Free Creative Commons Colorful Children on Merry Go Round at The Park
Creative Commons License photo credit: Pink Sherbet Photography

Now that we have just finished celebrating Mother’s Day, we would like to shift our spotlight to the primary concern of a lot of moms: the health hazards of children. Here is the first alert on our list of online alerts to health hazards of children.

  1. Childhood obesity in the U.S. is a health epidemic and has a greater negative impact on longevity in comparison to that of smoking. This eye-opener was revealed by a study in the New England Journal of Medicine which examined the combined effects of obesity and smoking on longevity. By 2020, the study predicts the following outcomes:

  • smoking will decrease by 21 percent, but 45 percent of the population will be obese
  • a typical 18-year-old will gain 0.31 years due to the drop in smoking rates
  • but the increase in obesity rates during the same period (10 years) will reduce life expectancy by 1.02 years,
  • so the combined effect of both obesity rates and smoking rates is that “we’ll lose 0.71 years of our life span”
  • the expected increase in quality-adjusted life expectancy — a measure that takes into account levels of disability and other quality-of-life factors — will be reduced by 1.32 years
  • life expectancy would increase by 3.76 years, or 5.16 quality-adjusted years,  if and only if all U.S. adults are nonsmokers having normal weight

Thus, the obesity epidemic in the U.S. may negate any gains in life span that are due to decreased smoking rates. Susan T. Stewart, Ph.D., the study’s lead author and researcher at the National Bureau of Economic Research, in Cambridge, Massachusetts says, “Life expectancy is not going to decline. But it could have risen by that much more if it weren’t for the increases in obesity.”

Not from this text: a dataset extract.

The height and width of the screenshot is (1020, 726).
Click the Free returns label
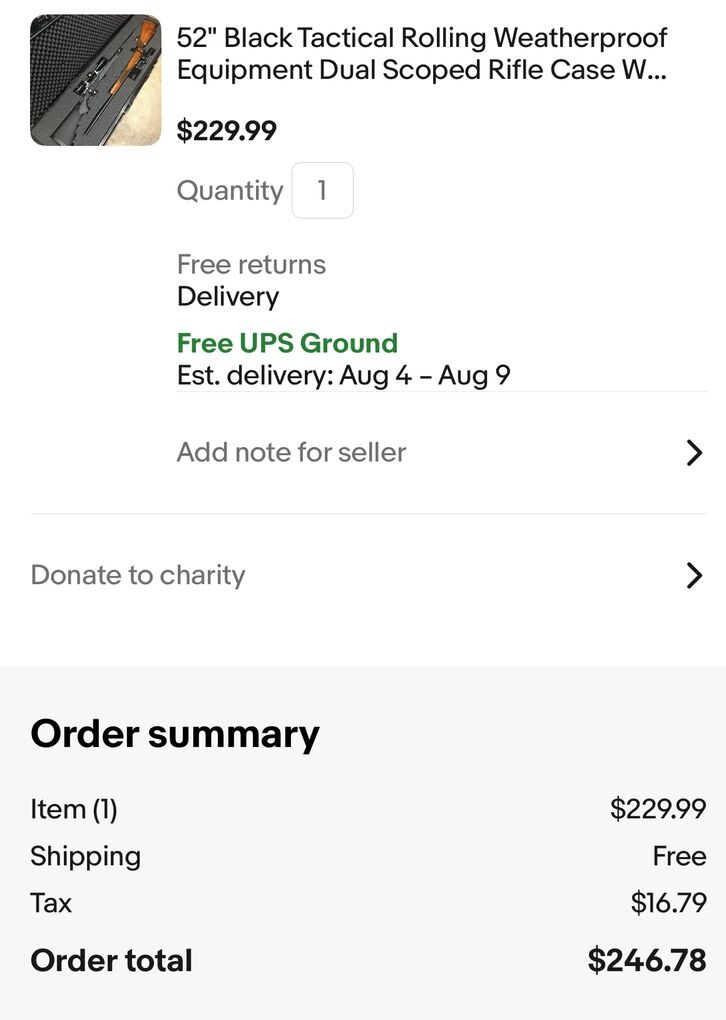251,264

S. Jay Olshansky, Ph.D., a professor of epidemiology and biostatistics at the School of Public Health at the University of Illinois at Chicago, points out that “childhood obesity has been rising dramatically, so the trends in the future are going to change by how long people have been obese.”  Olshansky, who did not participate in this study, says,  “younger generations are going to carry the obesity with them much longer,” leading to additional or more serious weight-related health risks.

The panacea for obesity requires  lifestyle changes as well as a public health campaign against sedentary lifestyles, widespread availability of high-calorie food in large portions, reduced time for at-home food preparation and other contributing factors.